▶ [EXERCISE A]
According to the article about the Border Patrol whistleblower, what reason was given for revoking his government-issued firearm?
▶ [EXERCISE B]
Carry on the article about the Border Patrol whistleblower, starting after its final sentence.

▶ [PAGE EXTRACT]
——

Zachary Apotheker, the Border Patrol whistleblower who appeared in James O’Keefe’s film titled, “Line In The Sand” had his firearm revoked!

“Undercover journalist James O’Keefe goes to the front lines of the migrant industrial complex using hidden cameras and raw testimonials. O’Keefe reveals the shocking reality of the U.S. border crisis like never before: Mexican freight trains, cartel tunnels, and U.S. funded child detention camps. Watch this gripping exposé of a corrupted system that demands change,” the film’s description reads.

Click here to watch “Line In The Sand”

Zachary Apotheker said his government-issued firearm was revoked.

“I am Border Patrol Agent Zach Apotheker. Just one day after my appearance in James OKeefe’s film “Line in the Sand,” now streaming on the TCNetwork, my government-issued firearm was revoked. The reason? Alleged breaches of security and integrity policies,” the whistleblower said.

——

Stored records:
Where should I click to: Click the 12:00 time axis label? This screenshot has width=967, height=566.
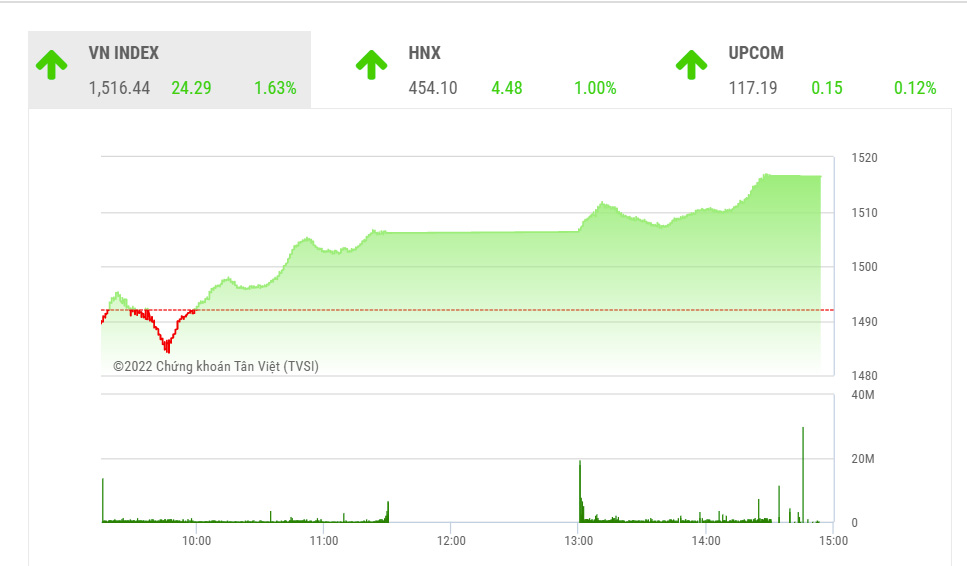coord(451,541)
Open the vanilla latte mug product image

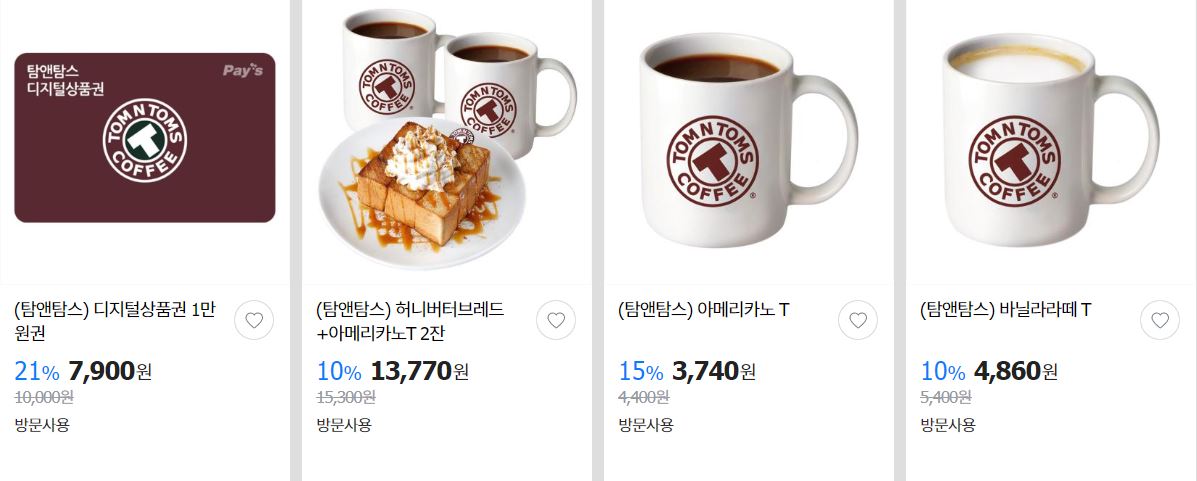pyautogui.click(x=1050, y=140)
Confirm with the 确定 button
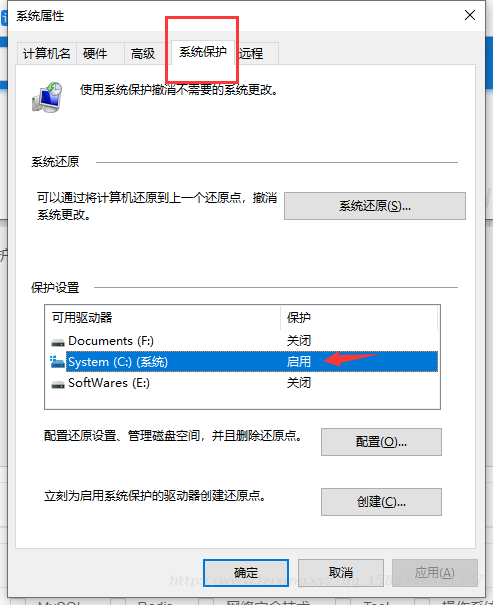493x605 pixels. click(246, 573)
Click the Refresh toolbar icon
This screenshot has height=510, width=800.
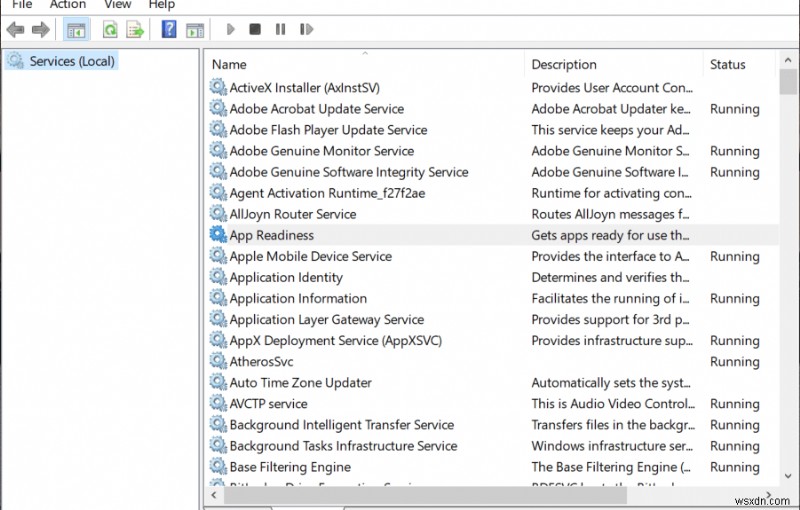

——

▶ [EXERCISE RESPONSE A]
The stated reason was alleged breaches of security and integrity policies.

▶ [EXERCISE RESPONSE B]
“But here’s the stark contrast: while I’m rendered weaponless, thousands of illegal alien convicted murderers and rapists, as openly admitted by the Department of Homeland Security DHS, remain at large and free,” he said.

“I took an oath to defend our Constitution and to protect the American public. This has been the greatest honor of my life. Yet, when you’re truly over the target, you become the target,” he said.